"While many claim that there are no arcades any more – the reality is that amusement machines now populate a diverse selection of venues," says Kevin Williams.
"Many of the latest amusement titles make land-fall in the UK in the capital, with one of the biggest and most up-to-date sites being the Trocadero in Piccadilly Circus – with the latest new machines on test. Another major venue is the County Hall site just by the London Eye – run by Namco, offering a broad mix of the latest and greatest."
What is more, if you are particularly lucky, you might find that you live near to one of those chosen arcade sites where the likes of Sega, Konami and others like to drop in their latest machines for anonymous testing purposes.
TechRadar also understands that Konami usually tests machines in locations in West London close to its UK office. They also tend to do this without publicising the test so that they are able to "true" figures on the potential of the machine and see how the general public get on with the product, instead of getting skewed figures from core players.
DANCE TO THE MUSIC: Konami's latest DDR machines are always popular
"The leading amusement manufacturers have special relationships with distributors in the UK who place many of the new releases on test at special locations," says Williams, "and these test sites are dotted around the capital."
The hardcore highlights of AOU 2010
While attendance was slightly down at AOU 2010, the excitement amongst the hardcore about new games such as Metal Gear Arcade and Gundam VS made visiting the show all the more worthwhile for the arcade faithful that had made their annual pilgrimage to the Makuhari Messe just outside of Tokyo.
"The 24th All Nippon Amusement Machine Operator's Union event (AOU'10) was a great mix of the weird and the wonderful," says Kevin Williams. "The crowds that filled the public day proved the still strong support in the home market that amusement has achieved."
METAL DREAMS: Konami's 3D-enabled Metal Gear Arcade features head-tracking
In Williams' opinion, "Konami's Metal Gear Arcade was the game of the show; Sega also brought its own big concept game to the show with Project DIVA Arcade, competing with other games from Konami and Namco; and returning to a more traditional line, Namco Bandai have Deadstorm Pirates that offers two player enclosed cabinet shooting action with a strong graphical representation – based on the PS3 arcade hardware variant."
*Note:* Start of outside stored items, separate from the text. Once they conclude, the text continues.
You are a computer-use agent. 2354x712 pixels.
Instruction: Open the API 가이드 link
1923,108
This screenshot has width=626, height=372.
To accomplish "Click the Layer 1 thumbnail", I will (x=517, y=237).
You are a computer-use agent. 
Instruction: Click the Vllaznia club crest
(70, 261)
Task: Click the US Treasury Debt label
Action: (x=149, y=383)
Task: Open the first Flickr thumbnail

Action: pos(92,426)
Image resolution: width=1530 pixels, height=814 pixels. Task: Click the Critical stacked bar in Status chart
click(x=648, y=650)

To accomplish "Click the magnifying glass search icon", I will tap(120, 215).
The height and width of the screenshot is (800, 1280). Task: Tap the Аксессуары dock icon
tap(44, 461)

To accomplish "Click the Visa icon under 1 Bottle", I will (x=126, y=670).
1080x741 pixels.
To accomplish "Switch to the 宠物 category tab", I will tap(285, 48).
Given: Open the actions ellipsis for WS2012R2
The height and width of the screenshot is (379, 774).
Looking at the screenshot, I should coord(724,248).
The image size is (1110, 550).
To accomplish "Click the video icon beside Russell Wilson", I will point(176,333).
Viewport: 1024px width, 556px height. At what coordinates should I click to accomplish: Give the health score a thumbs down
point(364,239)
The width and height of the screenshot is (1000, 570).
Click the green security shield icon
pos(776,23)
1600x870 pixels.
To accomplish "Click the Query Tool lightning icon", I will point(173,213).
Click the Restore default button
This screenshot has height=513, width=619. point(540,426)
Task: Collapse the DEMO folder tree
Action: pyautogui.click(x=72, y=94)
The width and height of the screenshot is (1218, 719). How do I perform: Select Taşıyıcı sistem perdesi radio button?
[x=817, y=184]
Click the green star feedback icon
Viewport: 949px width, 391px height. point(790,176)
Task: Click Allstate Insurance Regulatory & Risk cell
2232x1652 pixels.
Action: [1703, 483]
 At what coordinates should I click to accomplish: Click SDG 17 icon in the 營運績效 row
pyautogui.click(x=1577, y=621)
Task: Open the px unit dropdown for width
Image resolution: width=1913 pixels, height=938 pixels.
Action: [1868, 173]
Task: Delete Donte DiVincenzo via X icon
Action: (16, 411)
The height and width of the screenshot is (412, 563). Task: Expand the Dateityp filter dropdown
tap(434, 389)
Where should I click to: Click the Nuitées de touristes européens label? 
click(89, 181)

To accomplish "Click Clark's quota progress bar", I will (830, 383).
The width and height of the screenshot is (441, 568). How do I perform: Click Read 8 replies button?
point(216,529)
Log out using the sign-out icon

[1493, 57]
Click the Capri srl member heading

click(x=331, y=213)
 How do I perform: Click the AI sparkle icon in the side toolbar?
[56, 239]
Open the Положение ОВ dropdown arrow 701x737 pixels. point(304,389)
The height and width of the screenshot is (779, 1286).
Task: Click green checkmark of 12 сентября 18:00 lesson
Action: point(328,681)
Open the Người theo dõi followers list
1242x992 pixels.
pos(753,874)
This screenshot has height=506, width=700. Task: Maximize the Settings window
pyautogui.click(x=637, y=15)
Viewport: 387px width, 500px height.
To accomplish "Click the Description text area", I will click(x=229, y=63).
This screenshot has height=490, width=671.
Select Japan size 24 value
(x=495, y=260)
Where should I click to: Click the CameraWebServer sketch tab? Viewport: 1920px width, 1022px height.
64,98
One of the big surprise successes at AOU was the appearance of the American developed gun game, Terminator Salvation – "based on the motion picture this old-school amusement shooter proved a game that can compete with the best of them," as did Taito's UK-developed GAIA ATTACK 4 – "a four-player shooting extravaganza that utilized a unique presentation of overlaid graphics on real world surroundings."
For the hardcore, a glimpse of a video demo of Virtua Fighter 5 Final Showdown was the biggest thrill from Sega at this year's AOU, which game director Daiichi Katagiri promises will be the "ultimate form for Virtua Fighter 5." While a few other interesting titles from Sega were Border Break 1.5 and bonkers 2D fighter Melty Blood Actress Again Current Code.
TERMINATOR SALVATION: Traditional hardcore arcade action
Namco Bandai's biggest AOU announcement was also a video teaser of the new Gundam fighting game, Gundam Extreme VS, which makes use of the PlayStation 3-based System 357 arcade board. Namco Bandai's pirate-themed gun game Dead Storm Pirates also attracted a lot of attention, as did street racer Wangan Midnight Maximum Tuned 3DX Plus.
Over at the Konami booth, rhythm-action fans were treated to new updates in the popular Bemani series including GuitarFreaks XG, DanceDanceRevolution X2, and jubeat knit.
But it was Konami's playable debut of the aforementioned Metal Gear Arcade that really stole the show, an offshoot of the PS3's Metal Gear Online in which everything is viewed in 3D via a rather fetching pair of 3D goggles which also feature head-tracking to allow you to control your sights in the game, set targets and scroll the screen with your head movements. In addition to that, you aim and fire with the game's gun peripheral, which also has a stick for moving your character.
METAL GEAR GOGGLES: 3D head-tracking tech developed by Konami
It is the kind of experience the arcade was made for – a sublime gaming experience that is so technically advanced that we are unlikely to be able to replicate it on home console for some years to come.
If you can find the full eight cabinet setup in your local arcade, we urge you to throw some money at it, if you want a taste of what proper 3D gaming can be. Konami is actually planning to introduce goggle vending machines in arcades, for those gamers that don't like the idea of donning a headset worn by hundreds of others before them.